Il est étonnant de voir l’usage massif des logiciels privateurs par les services publics et administrations. Ils imposent bien souvent au citoyen l’utilisation de logiciels privateurs pour accéder à l’information. Des sociétés privées (et il n’en reste pas beaucoup!) se sont spécialisées dans le développement et surtout la vente de logiciels aux administrations, tous privateurs bien-sûr. L’État n’est même plus maître de ses propres données. Il n’hésite pas à confier aveuglément ses données, sans aucun contrôle ni garantie. Il faudrait héberger tout cela en interne, sur des plate-formes dédiées et sécurisées.

Combien de fois dans votre vie avez-vous reçu des fichiers Microsoft Word plutôt qu’un fichier PDF ou OpenDocument ? Ce n’est qu’un exemple parmi tant d’autres.

Que deviendront toutes ces données plus tard, après nous ? L’utilisation de formats ouverts et indépendants seraient la solution.

On pourrait aussi se poser la question sur la gratuité de la quasi totalité des logiciels libres. Il y a de nombreux modèles économiques qui existent en se faisant rémunérer sur les services, le déploiement, l’adaptation ou encore les donations. Bien souvent c’est l’œuvre de passionnés qui préfèrent partager leurs travail et profiter aussi d’améliorations ou de contributions de la communauté. Les logiciels libres ne sont pas incompatibles avec rentabilité. Au moins, dans ce cas, le sentiment de financer quelque chose de plus juste et un vrai travail chiffrable y est, beaucoup plus que dans l’achat d’une licence de logiciel privateur.

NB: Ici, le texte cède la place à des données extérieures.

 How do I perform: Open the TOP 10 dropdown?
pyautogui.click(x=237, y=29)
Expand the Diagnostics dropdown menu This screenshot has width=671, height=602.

Pour conclure, je ne lance pas ici une croisade contre tous les logiciels privateurs et les multi-nationales. J’espère juste que de plus en plus de personnes verront plus clair, surtout dans le milieu de l’enseignement ainsi que nos politiques. On laissera à décharge le côté nouveau de ces technologies et le temps d’adaptation et compréhension de celles-ci.

Lorsque Coca-Cola présente ses produits dans un décor merveilleux avec de petits bonhommes qui rient et chantent il faut imaginer les chiffres financiers, l’impact éventuel sur la santé et bien d’autres choses. L’aspect bling-bling n’est pas forcément gage de qualité. Les logiciels libres n’ont certes pas les mêmes moyens pour la pub ou le marketing mais la qualité y est, sans arnaque, sans contre-partie.